◆ Data for this task:
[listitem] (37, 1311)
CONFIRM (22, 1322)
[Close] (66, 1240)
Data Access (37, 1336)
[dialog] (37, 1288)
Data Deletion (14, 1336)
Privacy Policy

◆ Task description: Copy exactly the line containing "CONFIRM (22, 1322)" and every line after it, ending with the last line of the records above.

◆ Exercise solution:
CONFIRM (22, 1322)
[Close] (66, 1240)
Data Access (37, 1336)
[dialog] (37, 1288)
Data Deletion (14, 1336)
Privacy Policy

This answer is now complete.